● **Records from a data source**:
-- Opening Marker --
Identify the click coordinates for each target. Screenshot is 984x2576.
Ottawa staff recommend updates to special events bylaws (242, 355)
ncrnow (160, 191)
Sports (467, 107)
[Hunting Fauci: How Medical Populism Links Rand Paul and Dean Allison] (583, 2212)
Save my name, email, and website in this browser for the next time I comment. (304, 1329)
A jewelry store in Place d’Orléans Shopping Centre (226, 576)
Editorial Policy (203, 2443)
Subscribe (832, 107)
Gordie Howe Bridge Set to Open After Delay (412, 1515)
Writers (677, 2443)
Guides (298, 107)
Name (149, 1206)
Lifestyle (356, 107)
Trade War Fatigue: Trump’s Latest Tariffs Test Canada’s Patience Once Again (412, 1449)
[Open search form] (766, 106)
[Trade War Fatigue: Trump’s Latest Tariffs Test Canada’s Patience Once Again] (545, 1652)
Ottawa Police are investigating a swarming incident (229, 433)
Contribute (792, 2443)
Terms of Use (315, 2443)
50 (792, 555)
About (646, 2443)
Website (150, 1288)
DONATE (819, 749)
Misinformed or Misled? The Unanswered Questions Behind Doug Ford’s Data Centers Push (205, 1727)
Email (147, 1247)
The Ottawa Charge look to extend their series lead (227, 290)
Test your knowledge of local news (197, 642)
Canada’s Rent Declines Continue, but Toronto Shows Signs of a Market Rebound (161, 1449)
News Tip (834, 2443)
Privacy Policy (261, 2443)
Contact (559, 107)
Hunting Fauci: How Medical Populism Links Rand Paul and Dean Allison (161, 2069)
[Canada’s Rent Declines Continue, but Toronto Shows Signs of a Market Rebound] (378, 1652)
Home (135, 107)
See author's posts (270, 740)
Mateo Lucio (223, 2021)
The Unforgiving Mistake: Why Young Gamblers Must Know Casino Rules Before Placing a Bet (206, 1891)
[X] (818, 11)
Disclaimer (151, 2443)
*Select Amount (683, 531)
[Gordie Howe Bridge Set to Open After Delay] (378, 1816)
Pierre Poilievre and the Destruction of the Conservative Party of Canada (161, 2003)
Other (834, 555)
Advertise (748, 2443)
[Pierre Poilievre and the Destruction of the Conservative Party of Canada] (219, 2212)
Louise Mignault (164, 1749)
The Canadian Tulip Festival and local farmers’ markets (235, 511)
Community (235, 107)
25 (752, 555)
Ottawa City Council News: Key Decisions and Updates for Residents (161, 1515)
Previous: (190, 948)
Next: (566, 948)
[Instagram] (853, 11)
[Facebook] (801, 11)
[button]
-- Closing Marker --
Each record is to be reproduced exactly as it appears.

Identify the click coordinates for each target. Screenshot is 984x2576.
Ottawa staff recommend updates to special events bylaws (242, 355)
ncrnow (160, 191)
Sports (467, 107)
[Hunting Fauci: How Medical Populism Links Rand Paul and Dean Allison] (583, 2212)
Save my name, email, and website in this browser for the next time I comment. (304, 1329)
A jewelry store in Place d’Orléans Shopping Centre (226, 576)
Editorial Policy (203, 2443)
Subscribe (832, 107)
Gordie Howe Bridge Set to Open After Delay (412, 1515)
Writers (677, 2443)
Guides (298, 107)
Name (149, 1206)
Lifestyle (356, 107)
Trade War Fatigue: Trump’s Latest Tariffs Test Canada’s Patience Once Again (412, 1449)
[Open search form] (766, 106)
[Trade War Fatigue: Trump’s Latest Tariffs Test Canada’s Patience Once Again] (545, 1652)
Ottawa Police are investigating a swarming incident (229, 433)
Contribute (792, 2443)
Terms of Use (315, 2443)
50 (792, 555)
About (646, 2443)
Website (150, 1288)
DONATE (819, 749)
Misinformed or Misled? The Unanswered Questions Behind Doug Ford’s Data Centers Push (205, 1727)
Email (147, 1247)
The Ottawa Charge look to extend their series lead (227, 290)
Test your knowledge of local news (197, 642)
Canada’s Rent Declines Continue, but Toronto Shows Signs of a Market Rebound (161, 1449)
News Tip (834, 2443)
Privacy Policy (261, 2443)
Contact (559, 107)
Hunting Fauci: How Medical Populism Links Rand Paul and Dean Allison (161, 2069)
[Canada’s Rent Declines Continue, but Toronto Shows Signs of a Market Rebound] (378, 1652)
Home (135, 107)
See author's posts (270, 740)
Mateo Lucio (223, 2021)
The Unforgiving Mistake: Why Young Gamblers Must Know Casino Rules Before Placing a Bet (206, 1891)
[X] (818, 11)
Disclaimer (151, 2443)
*Select Amount (683, 531)
[Gordie Howe Bridge Set to Open After Delay] (378, 1816)
Pierre Poilievre and the Destruction of the Conservative Party of Canada (161, 2003)
Other (834, 555)
Advertise (748, 2443)
[Pierre Poilievre and the Destruction of the Conservative Party of Canada] (219, 2212)
Louise Mignault (164, 1749)
The Canadian Tulip Festival and local farmers’ markets (235, 511)
Community (235, 107)
25 (752, 555)
Ottawa City Council News: Key Decisions and Updates for Residents (161, 1515)
Previous: (190, 948)
Next: (566, 948)
[Instagram] (853, 11)
[Facebook] (801, 11)
[button]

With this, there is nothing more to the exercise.